Jack Lynch
While NASA plans a return to the Moon, seeking mineral resources and building 'shirt sleeve' liveable towns for lengthy stays as a preparation for human endurance during a seven year Mars mission, the Democratic Presidential candidates are on a vertical treadmill of their own.
Clinton experiences the heaviest gravity right now, based on miscues from her campaign on race and ethics, and the failure to overcome the popular voting for Obama. Clinton's idea of a space race effort is a clean energy revolution – much the kind of high energy visible response to global oil and energy issues that will be on voters minds throughout the economic crisis only now begun over American workers heating homes and maintaining personal transportation options. Can advances in energy not derive from the vast, sophisticated technology required to even imagine the tests of launching towards Mars with a woman aboard?
Obama faces the weight of negating much needed space hope – by canceling the Constellation project for five years and funding mandatory early childhood education instead. Making two nineteen-sixties liberal goals mutually exclusive is a serious mistake. The kind of fodder a Republican campaign will chew up and spit back to chew once again if any backpedaling on space ventures comes from the campaigns. Can children rise from the projects without a sense of expectation that mankind can rise up through the stars?
Both of these camps will experience bone density loss and possible organ failure as they tinker around the questions of space identity and national issues – but who comes out ahead? It may just be one more tossup in the long journey to the other world of winning the Presidency.
It used to be conventional wisdom that no one ever read party platforms or candidate issue statements, but that was before the internet made fingertip access to campaign details an effortless browse of the computer and search engines coughed up hundreds of links to every interest with detailed postings – enough to bring newsworthiness to minute and even boring statements.
Deep in the space debate are fundamental misunderstandings of the current reasoning for pursuing space, the economic value of space, and the relationship of a society built on exploration and spiritual conquest spinning its wheels at the ocean's edges as its inner space fills with a bland culture of suburban sprawl and consumption.

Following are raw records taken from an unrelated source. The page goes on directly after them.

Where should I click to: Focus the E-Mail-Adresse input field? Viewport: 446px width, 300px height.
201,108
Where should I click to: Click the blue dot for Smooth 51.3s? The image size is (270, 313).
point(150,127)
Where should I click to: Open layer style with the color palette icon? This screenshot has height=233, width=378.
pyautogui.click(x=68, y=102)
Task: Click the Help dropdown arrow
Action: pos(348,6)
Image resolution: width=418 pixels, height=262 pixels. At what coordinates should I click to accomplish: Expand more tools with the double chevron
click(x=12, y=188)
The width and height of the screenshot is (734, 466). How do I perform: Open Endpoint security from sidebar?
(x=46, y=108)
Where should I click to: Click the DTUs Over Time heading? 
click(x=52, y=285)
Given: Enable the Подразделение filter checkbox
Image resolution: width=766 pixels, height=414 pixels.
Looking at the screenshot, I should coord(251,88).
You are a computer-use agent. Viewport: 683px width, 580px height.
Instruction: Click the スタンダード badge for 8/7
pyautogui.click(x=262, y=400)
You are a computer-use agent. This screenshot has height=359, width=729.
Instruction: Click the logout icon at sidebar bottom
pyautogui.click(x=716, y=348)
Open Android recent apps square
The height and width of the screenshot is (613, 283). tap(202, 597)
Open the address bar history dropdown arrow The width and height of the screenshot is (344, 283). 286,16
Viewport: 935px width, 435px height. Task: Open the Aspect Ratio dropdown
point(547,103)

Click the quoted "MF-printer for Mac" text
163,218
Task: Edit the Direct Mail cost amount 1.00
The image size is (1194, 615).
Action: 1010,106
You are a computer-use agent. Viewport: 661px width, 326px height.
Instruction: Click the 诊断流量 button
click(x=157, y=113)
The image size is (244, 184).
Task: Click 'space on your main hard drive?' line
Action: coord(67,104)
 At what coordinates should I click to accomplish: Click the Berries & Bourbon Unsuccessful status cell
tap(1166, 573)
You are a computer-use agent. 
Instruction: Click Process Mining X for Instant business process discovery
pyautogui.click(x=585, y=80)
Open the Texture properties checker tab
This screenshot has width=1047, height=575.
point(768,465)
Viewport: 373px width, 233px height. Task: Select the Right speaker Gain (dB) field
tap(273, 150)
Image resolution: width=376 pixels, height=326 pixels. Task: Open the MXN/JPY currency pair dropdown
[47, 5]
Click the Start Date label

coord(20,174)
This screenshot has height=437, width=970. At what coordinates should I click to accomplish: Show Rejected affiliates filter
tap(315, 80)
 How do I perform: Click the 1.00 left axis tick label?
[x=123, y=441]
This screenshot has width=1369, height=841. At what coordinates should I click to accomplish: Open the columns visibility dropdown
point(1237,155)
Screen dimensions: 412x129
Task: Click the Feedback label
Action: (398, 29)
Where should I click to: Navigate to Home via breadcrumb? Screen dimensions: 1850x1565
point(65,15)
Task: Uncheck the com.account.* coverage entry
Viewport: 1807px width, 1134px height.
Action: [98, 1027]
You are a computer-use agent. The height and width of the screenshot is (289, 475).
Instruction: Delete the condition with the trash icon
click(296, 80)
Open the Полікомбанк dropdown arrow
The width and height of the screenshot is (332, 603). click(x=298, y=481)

Philosophically, space is our next frontier, spiritually, it is our destiny – these candidates miss the point in their small rushes towards personal promotion. As a child I heard John Kennedy's call to the Moon in my bones, Kennedy was a friend of my imagination and vision, these candidates are no John Kennedy.
Space activity is about broad human benefits, not just narrow accomplishments against future budgets. We can only hope our eventual nominee and President will see that more clearly then they do now.